'''

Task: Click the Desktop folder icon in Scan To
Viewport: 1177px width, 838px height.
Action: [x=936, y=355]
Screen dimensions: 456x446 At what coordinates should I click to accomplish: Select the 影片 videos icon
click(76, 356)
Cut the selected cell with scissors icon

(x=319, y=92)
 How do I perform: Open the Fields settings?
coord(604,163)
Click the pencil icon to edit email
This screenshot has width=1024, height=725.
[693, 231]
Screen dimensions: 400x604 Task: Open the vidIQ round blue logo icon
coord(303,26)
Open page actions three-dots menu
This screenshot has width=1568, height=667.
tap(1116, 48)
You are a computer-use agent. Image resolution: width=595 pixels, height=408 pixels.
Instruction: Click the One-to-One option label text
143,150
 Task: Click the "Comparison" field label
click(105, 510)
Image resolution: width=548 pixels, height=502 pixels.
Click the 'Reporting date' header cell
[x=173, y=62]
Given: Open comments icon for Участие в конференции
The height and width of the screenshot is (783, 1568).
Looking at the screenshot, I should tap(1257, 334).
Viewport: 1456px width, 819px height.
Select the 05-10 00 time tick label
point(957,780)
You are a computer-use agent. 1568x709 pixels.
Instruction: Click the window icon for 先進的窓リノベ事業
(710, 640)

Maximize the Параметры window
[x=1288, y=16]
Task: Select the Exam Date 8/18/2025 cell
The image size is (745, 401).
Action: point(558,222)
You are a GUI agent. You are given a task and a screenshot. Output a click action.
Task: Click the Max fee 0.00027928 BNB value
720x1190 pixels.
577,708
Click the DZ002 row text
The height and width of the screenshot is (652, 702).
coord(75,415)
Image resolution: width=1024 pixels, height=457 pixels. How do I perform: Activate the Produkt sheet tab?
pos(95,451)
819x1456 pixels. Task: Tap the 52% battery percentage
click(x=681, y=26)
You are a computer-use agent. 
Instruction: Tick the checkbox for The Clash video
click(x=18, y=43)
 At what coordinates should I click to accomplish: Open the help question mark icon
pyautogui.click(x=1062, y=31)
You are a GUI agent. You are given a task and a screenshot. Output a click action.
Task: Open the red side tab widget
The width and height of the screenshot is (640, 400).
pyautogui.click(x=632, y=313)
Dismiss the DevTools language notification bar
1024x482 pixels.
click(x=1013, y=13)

'''

**WORK TASK:**
The lines from the one containing "Task: Select the Exam Date 8/18/2025 cell" through the last line of the records are to be transcribed exactly, with nothing else added.

**EXERCISE SOLUTION:**
Task: Select the Exam Date 8/18/2025 cell
The image size is (745, 401).
Action: point(558,222)
You are a GUI agent. You are given a task and a screenshot. Output a click action.
Task: Click the Max fee 0.00027928 BNB value
720x1190 pixels.
577,708
Click the DZ002 row text
The height and width of the screenshot is (652, 702).
coord(75,415)
Image resolution: width=1024 pixels, height=457 pixels. How do I perform: Activate the Produkt sheet tab?
pos(95,451)
819x1456 pixels. Task: Tap the 52% battery percentage
click(x=681, y=26)
You are a computer-use agent. 
Instruction: Tick the checkbox for The Clash video
click(x=18, y=43)
 At what coordinates should I click to accomplish: Open the help question mark icon
pyautogui.click(x=1062, y=31)
You are a GUI agent. You are given a task and a screenshot. Output a click action.
Task: Open the red side tab widget
The width and height of the screenshot is (640, 400).
pyautogui.click(x=632, y=313)
Dismiss the DevTools language notification bar
1024x482 pixels.
click(x=1013, y=13)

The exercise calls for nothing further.